Als Unterscheidungsmerkmal bei modularen Konzepten tritt dabei die Programmierbarkeit noch stärker in den Vordergrund. Software schafft neue Möglichkeiten, wie Rolf Najork feststellte: Die Programmierbarkeit von Getrieben erlaubt ein Customising, welches wiederum Robert Fischer vor allem im Car-Sharing interessant findet. Im Prinzip sei es sogar vorstellbar, dass ein Kunde sein eigenes Fahrprofil in das jeweilige Fahrzeug mitnimmt, um es nach seinem Geschmack zu individualisieren. Angesichts dieses Szenarios könnte noch die Frage interessant werden, welche Getriebetechnik am meisten Individualisierung erlaubt.

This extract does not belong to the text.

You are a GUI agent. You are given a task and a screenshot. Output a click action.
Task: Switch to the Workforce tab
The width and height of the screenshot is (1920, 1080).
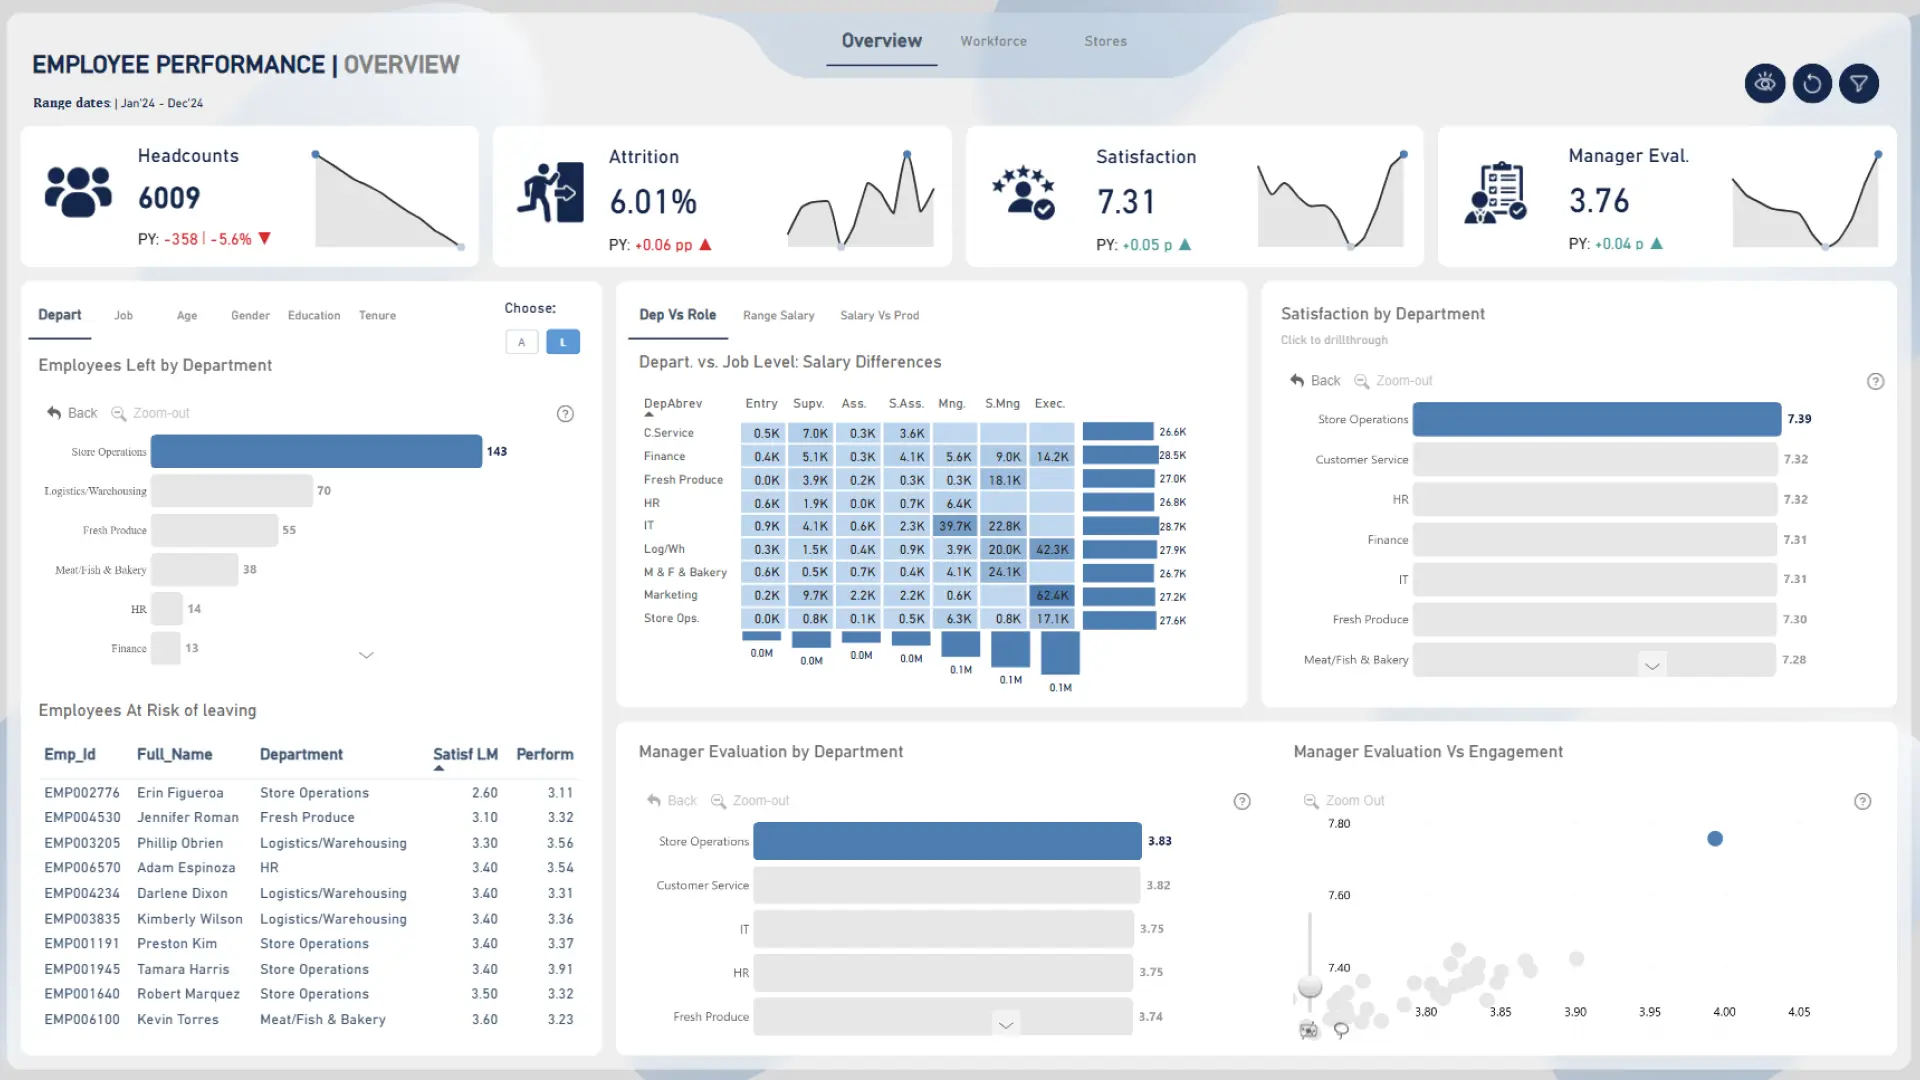coord(993,41)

Einen interessanten Gedanken brachte schließlich noch Robert Fischer ein: "Jedes Getriebe muss zukünftig in der Lage sein, den Elektromotor zu integrieren". Dem Getriebe käme damit eine zentrale Bedeutung bei der Hybridisierung zu. Unisono wurde festgestellt, dass der Trend zu 48 Volt die Hybridisierung beschleunigen wird. Najork und Fischer glauben, dass um 2020 mehr als 50 Prozent der neuen Fahrzeuge zumindest mild hybridisiert sein werden. Dabei wäre es ziemlich widersinnig, auf mehr als sechs oder sieben Gänge zu setzen, wenn sie bei konventioneller Motorisierung völlig genügen und bei einem Hybrid fast schon zu viele sind. Robert Fischer wiederholte in diesem Zusammenhang seine Aussage vom vergangenen Jahr, dass eigentlich sogar vier Gänge reichen.

"Zero is enough"

Takashi Hata, President von Jatco, ist selbst das zu viel. "Zero is Enough" nannte er seinen Vortrag, in dem er für die Vorteile des CVTs warb. Hata findet, dass gerade in den "Mega Cities" der stufenlose Komfort ein großer Vorteil ist. Das CVT biete zudem die besten Möglichkeiten, den Motor immer im optimalen Verbrauchskennfeld zu betreiben. Robert Fischer setzte dem freilich entgegen, dass dies nur für Motoren mit sehr engen Verbrauchskennfeldern gilt, ansonsten aber Stufengetriebe mit günstigem mechanischem Wirkungsgrad im Vorteil seien.

Zusammenfassend besteht zukünftig ein Bedarf an leichten und kompakten Lösungen, eine Hybridisierungsoption als Standard und Zurückhaltung bei der Anzahl der Gangstufen. Eine interessante Herausforderung ist es dabei sicherlich, das richtige Maß für unterschiedliche Hybridisierungsgrade zu finden. Das hybridisierte "Vielganggetriebe" fand gestern jedenfalls kaum Befürworter.